* [Task input]:
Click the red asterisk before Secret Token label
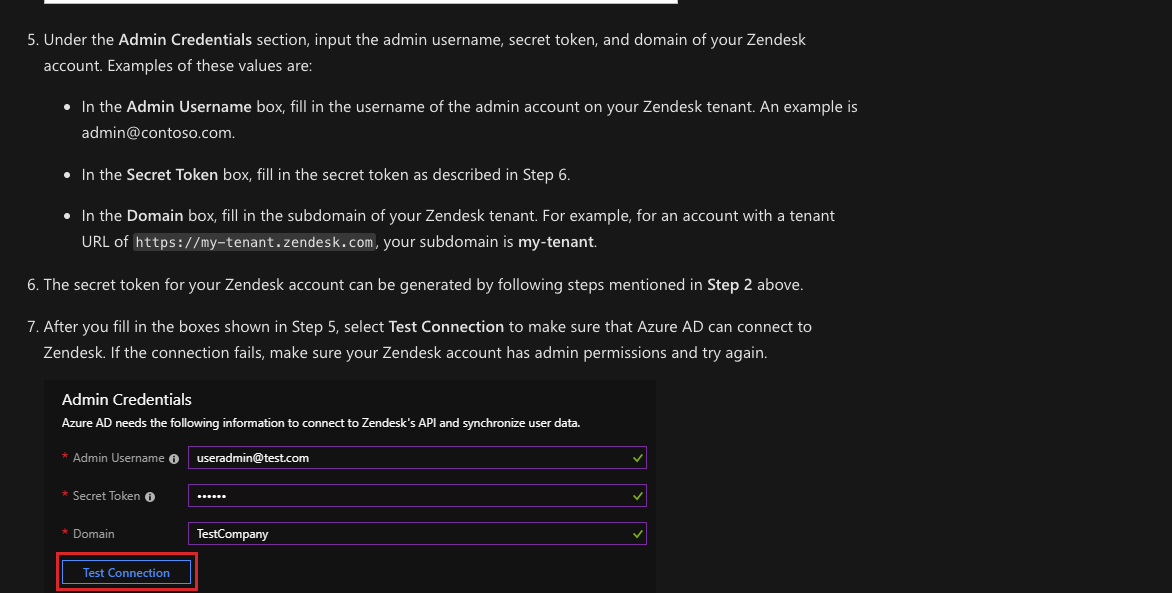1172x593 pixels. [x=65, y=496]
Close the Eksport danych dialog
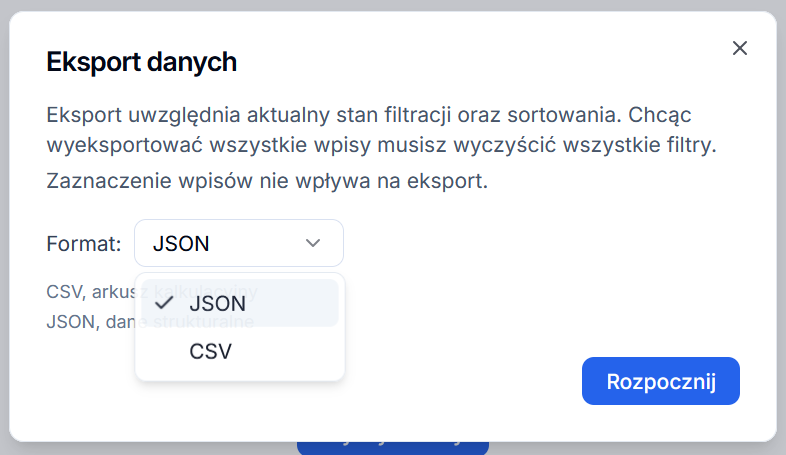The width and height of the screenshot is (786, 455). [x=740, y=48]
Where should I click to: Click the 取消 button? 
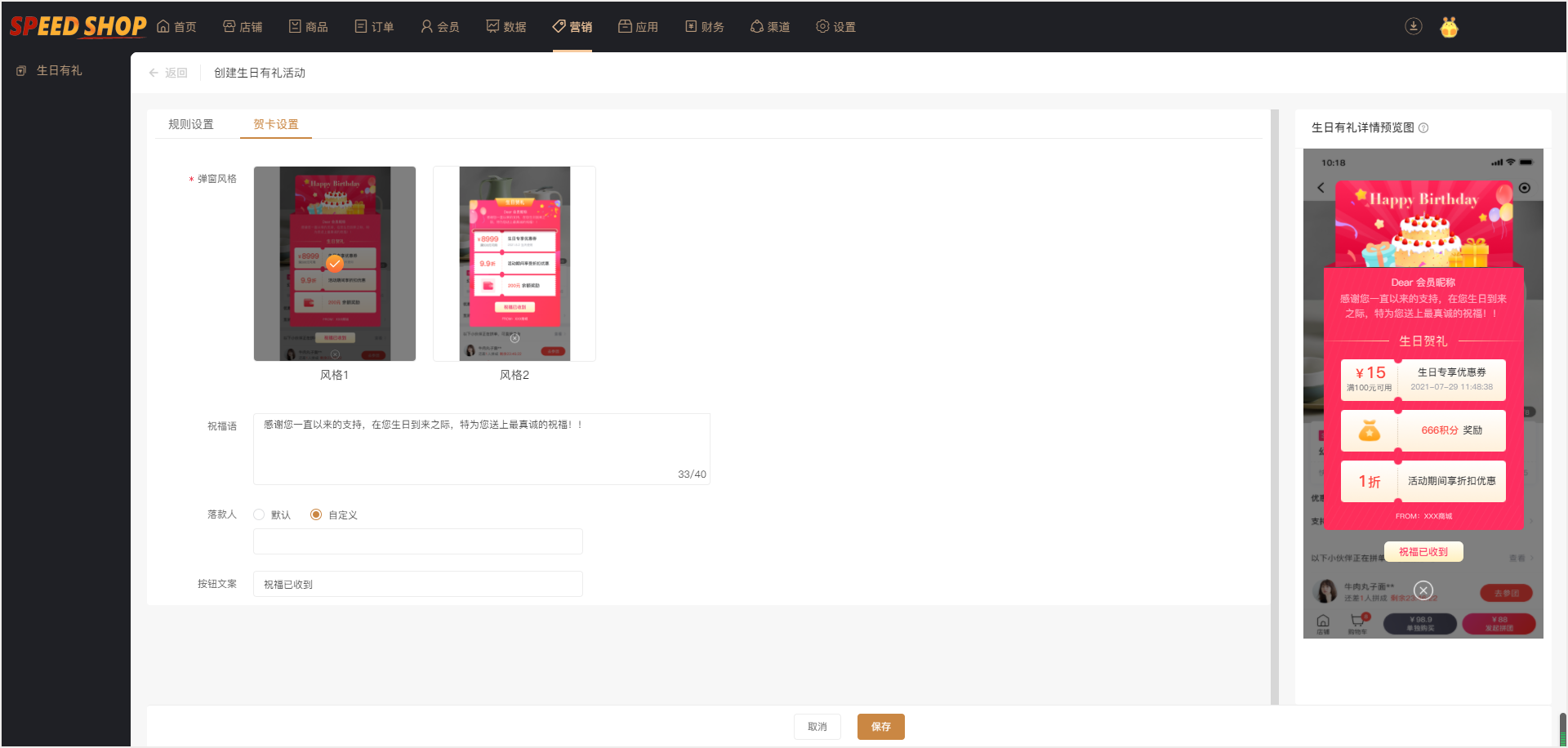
---
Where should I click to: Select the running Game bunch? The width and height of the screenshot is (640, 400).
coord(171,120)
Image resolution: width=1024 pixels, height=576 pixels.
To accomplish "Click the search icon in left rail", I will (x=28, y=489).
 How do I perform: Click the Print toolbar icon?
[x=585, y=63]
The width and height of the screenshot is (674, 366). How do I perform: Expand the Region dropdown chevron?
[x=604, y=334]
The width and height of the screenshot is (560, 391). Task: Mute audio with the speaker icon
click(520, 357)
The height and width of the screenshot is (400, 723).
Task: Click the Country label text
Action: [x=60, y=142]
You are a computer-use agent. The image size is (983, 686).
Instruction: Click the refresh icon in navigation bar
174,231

* [Try it]: Everything above from the line containing "Click the red" through the line containing "Where should I click to: Click" must be repeated exactly, and the pictures must be left out.

* [Task answer]:
Click the red asterisk before Secret Token label
1172x593 pixels. [x=65, y=496]
Close the Eksport danych dialog
The width and height of the screenshot is (786, 455). [x=740, y=48]
Where should I click to: Click the 取消 button? 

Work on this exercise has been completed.